>>>>

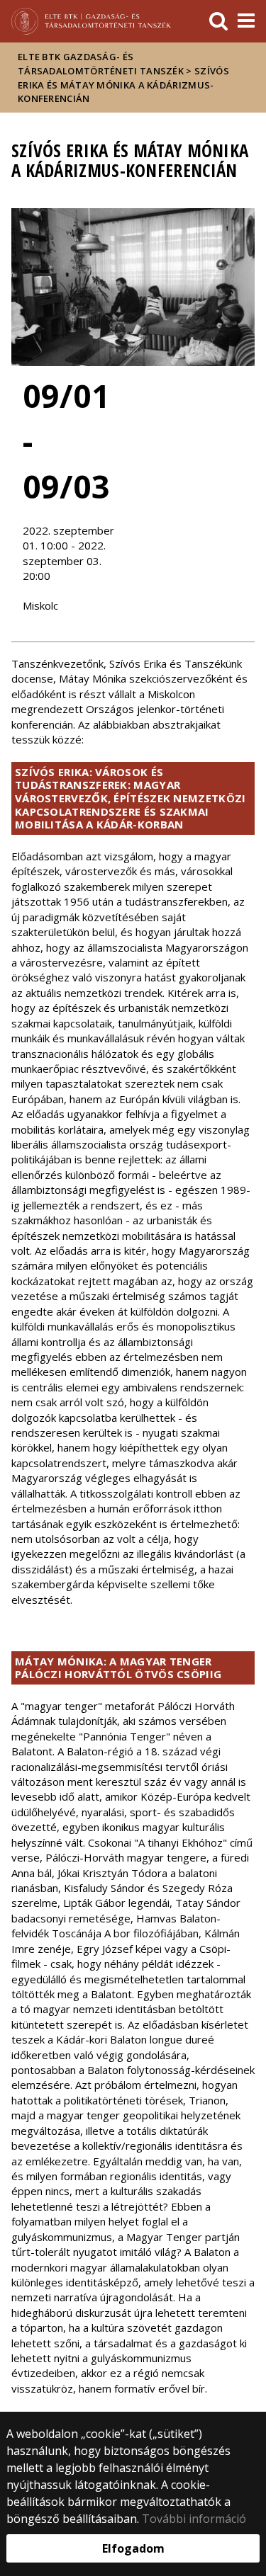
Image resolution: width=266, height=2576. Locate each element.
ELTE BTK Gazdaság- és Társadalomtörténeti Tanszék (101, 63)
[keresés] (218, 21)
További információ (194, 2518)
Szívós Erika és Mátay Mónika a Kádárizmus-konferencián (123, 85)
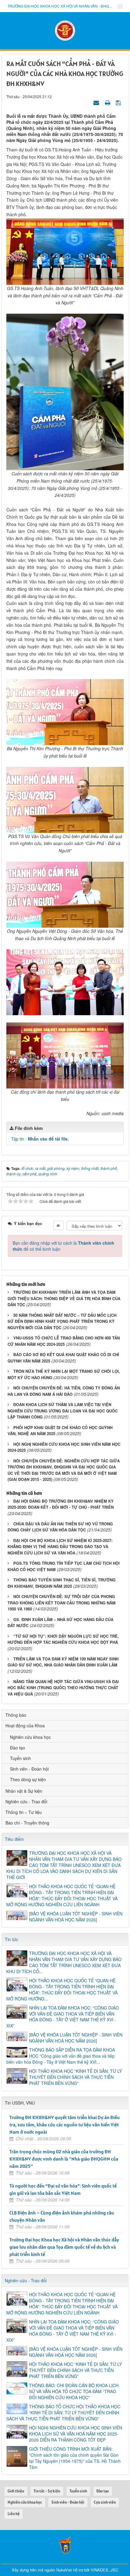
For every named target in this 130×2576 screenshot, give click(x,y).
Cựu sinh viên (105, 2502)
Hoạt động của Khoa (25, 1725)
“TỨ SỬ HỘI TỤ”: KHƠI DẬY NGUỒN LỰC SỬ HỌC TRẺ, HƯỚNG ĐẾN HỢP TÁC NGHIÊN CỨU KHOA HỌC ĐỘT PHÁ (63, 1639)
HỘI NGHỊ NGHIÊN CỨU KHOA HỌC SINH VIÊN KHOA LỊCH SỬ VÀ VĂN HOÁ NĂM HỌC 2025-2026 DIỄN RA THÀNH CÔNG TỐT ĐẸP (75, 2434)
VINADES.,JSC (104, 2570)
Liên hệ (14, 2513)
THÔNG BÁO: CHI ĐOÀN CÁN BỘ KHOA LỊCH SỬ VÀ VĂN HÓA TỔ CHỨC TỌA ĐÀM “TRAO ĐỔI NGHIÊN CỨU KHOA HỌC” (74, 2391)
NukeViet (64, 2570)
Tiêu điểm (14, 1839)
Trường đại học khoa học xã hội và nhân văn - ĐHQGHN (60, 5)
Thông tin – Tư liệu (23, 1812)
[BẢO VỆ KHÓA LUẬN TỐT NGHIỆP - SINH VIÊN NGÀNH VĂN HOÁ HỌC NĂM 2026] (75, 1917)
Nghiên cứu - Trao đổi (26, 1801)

<<<<
>>>>

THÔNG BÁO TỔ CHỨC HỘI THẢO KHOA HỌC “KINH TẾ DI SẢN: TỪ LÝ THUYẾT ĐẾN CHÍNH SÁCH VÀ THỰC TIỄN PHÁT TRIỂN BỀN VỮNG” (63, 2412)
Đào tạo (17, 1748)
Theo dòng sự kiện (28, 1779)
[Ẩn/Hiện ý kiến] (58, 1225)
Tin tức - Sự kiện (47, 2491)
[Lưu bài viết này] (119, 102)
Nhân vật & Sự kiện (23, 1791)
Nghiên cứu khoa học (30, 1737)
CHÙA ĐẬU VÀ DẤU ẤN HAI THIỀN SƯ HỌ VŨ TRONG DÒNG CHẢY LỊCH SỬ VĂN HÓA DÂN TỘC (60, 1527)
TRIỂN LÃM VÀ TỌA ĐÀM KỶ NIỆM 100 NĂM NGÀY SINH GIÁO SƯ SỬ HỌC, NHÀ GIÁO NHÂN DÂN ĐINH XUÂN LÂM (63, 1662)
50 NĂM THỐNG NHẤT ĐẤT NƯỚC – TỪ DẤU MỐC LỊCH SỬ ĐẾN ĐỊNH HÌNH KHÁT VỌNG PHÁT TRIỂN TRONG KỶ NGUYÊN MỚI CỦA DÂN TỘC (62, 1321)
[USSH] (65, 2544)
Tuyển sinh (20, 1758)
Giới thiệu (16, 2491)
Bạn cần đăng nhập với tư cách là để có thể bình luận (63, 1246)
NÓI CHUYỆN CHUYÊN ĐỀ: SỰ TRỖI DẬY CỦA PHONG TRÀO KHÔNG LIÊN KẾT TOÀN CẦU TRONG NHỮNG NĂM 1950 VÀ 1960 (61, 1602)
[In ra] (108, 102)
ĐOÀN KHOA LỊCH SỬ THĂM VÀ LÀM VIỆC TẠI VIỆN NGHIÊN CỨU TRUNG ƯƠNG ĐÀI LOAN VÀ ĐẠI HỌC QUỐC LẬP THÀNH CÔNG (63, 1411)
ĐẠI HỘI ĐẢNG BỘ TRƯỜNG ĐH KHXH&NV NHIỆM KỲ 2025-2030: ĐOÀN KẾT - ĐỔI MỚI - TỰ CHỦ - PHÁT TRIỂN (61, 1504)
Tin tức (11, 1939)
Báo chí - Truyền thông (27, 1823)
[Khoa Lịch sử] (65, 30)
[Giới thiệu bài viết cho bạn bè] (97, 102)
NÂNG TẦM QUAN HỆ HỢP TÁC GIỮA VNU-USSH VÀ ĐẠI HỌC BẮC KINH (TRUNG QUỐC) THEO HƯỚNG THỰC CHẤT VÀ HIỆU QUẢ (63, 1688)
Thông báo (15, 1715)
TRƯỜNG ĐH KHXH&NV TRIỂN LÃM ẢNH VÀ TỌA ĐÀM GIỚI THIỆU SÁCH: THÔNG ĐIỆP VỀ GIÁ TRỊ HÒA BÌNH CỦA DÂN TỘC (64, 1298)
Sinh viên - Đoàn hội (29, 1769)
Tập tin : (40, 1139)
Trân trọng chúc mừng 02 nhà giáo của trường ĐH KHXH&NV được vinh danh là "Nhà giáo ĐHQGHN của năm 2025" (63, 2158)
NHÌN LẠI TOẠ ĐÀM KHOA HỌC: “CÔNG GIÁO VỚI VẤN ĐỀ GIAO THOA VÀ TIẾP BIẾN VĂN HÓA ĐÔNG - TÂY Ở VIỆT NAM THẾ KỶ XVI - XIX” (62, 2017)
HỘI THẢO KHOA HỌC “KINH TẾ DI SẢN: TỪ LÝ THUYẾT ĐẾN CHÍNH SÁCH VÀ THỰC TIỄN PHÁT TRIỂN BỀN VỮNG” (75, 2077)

<<<<
>>>>

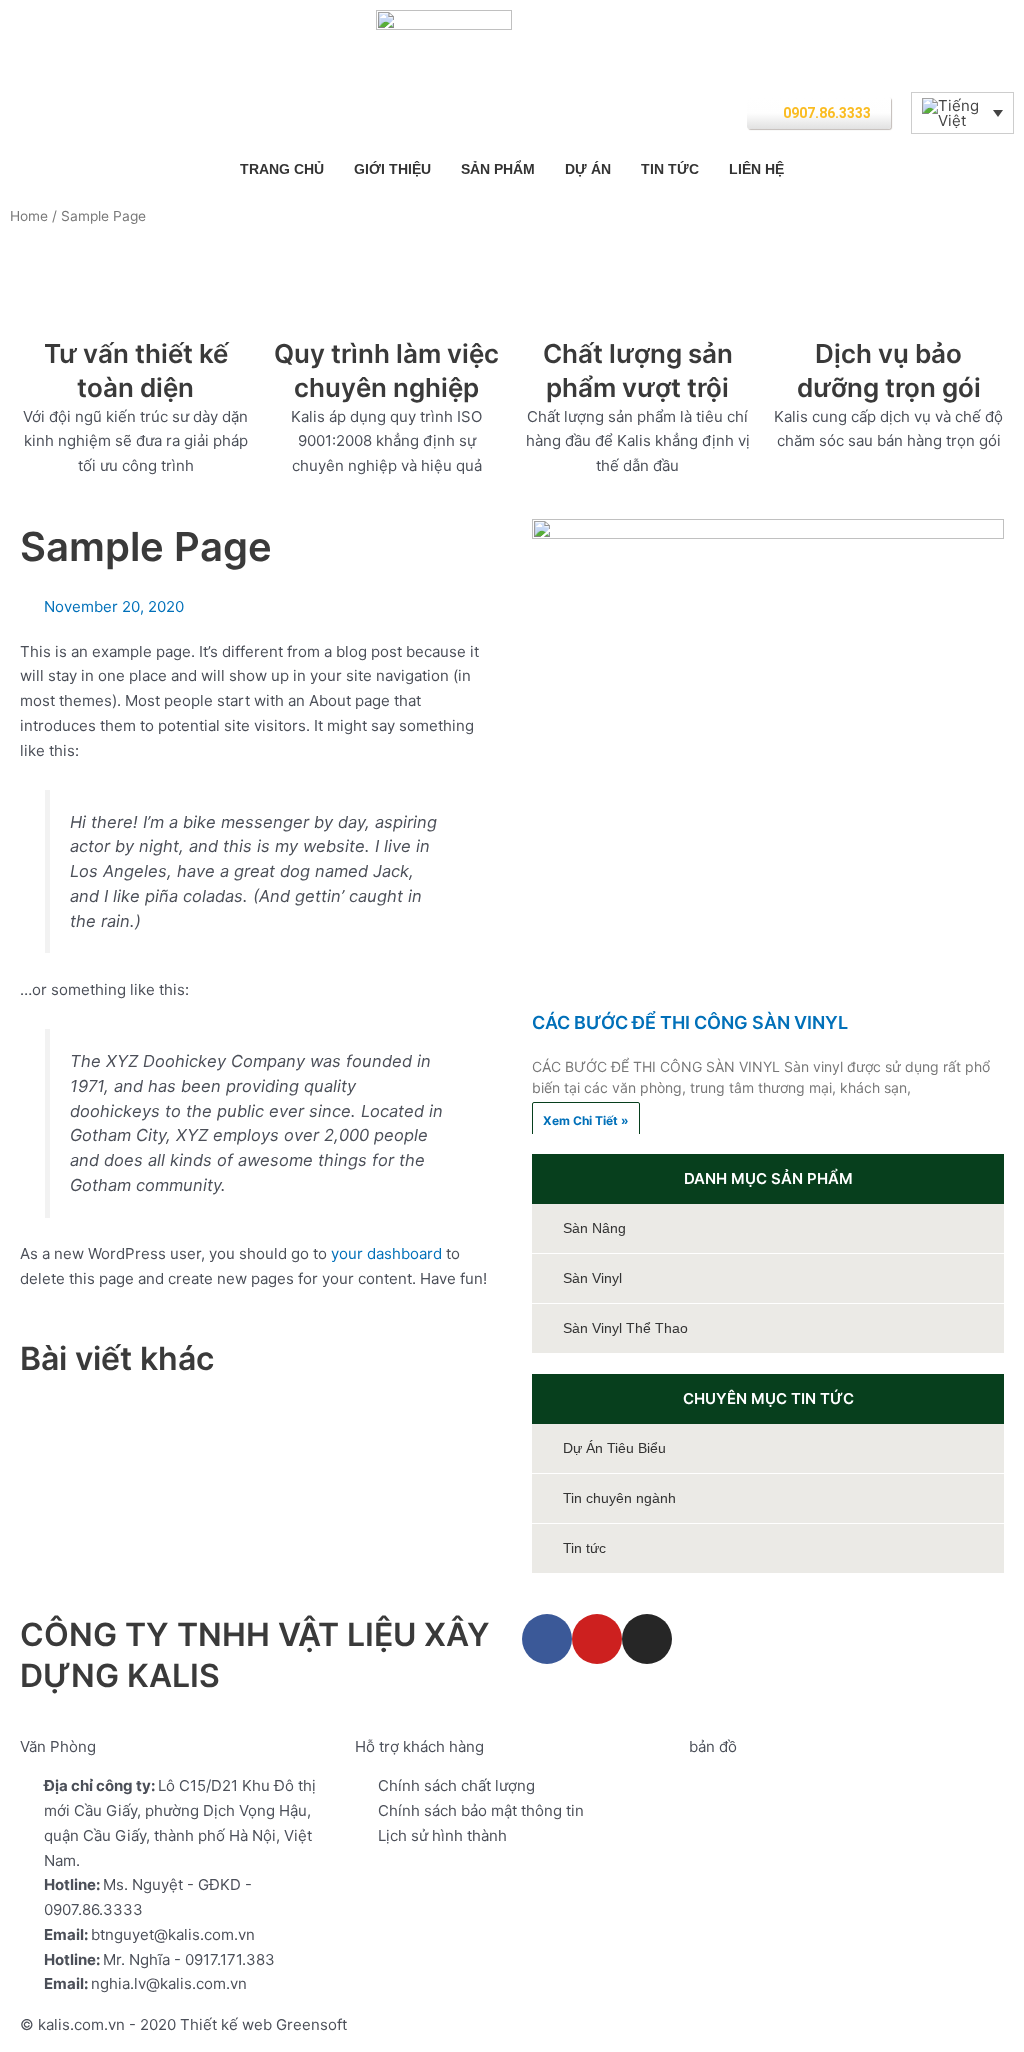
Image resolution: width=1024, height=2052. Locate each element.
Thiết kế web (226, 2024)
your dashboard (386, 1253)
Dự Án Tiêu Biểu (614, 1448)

<<<<

Could you retype exactly the lines above, starting at the line that contains "[In ra] (108, 102)" and ending at the line that contains "NHÌN LẠI TOẠ", and nothing more?

[In ra] (108, 102)
ĐOÀN KHOA LỊCH SỬ THĂM VÀ LÀM VIỆC TẠI VIỆN NGHIÊN CỨU TRUNG ƯƠNG ĐÀI LOAN VÀ ĐẠI HỌC QUỐC LẬP THÀNH CÔNG (63, 1411)
ĐẠI HỘI ĐẢNG BỘ TRƯỜNG ĐH KHXH&NV NHIỆM KỲ 2025-2030: ĐOÀN KẾT - ĐỔI MỚI - TỰ CHỦ - PHÁT TRIỂN (61, 1504)
Tin tức (11, 1939)
Báo chí - Truyền thông (27, 1823)
[Khoa Lịch sử] (65, 30)
[Giới thiệu bài viết cho bạn bè] (97, 102)
NÂNG TẦM QUAN HỆ HỢP TÁC GIỮA VNU-USSH VÀ ĐẠI HỌC BẮC KINH (TRUNG QUỐC) THEO HƯỚNG THỰC CHẤT VÀ HIỆU QUẢ (63, 1688)
Thông báo (15, 1715)
TRƯỜNG ĐH KHXH&NV TRIỂN LÃM ẢNH VÀ TỌA ĐÀM GIỚI THIỆU SÁCH: THÔNG ĐIỆP VỀ GIÁ TRỊ HÒA BÌNH CỦA DÂN TỘC (64, 1298)
Sinh viên - Đoàn hội (29, 1769)
Tập tin : (40, 1139)
Trân trọng chúc mừng 02 nhà giáo của trường ĐH KHXH&NV được vinh danh là "Nhà giáo ĐHQGHN của năm 2025" (63, 2158)
NHÌN LẠI TOẠ ĐÀM KHOA HỌC: “CÔNG GIÁO VỚI VẤN ĐỀ GIAO THOA VÀ TIẾP BIẾN VĂN HÓA ĐÔNG - TÂY Ở VIỆT NAM THẾ KỶ XVI - XIX” (62, 2017)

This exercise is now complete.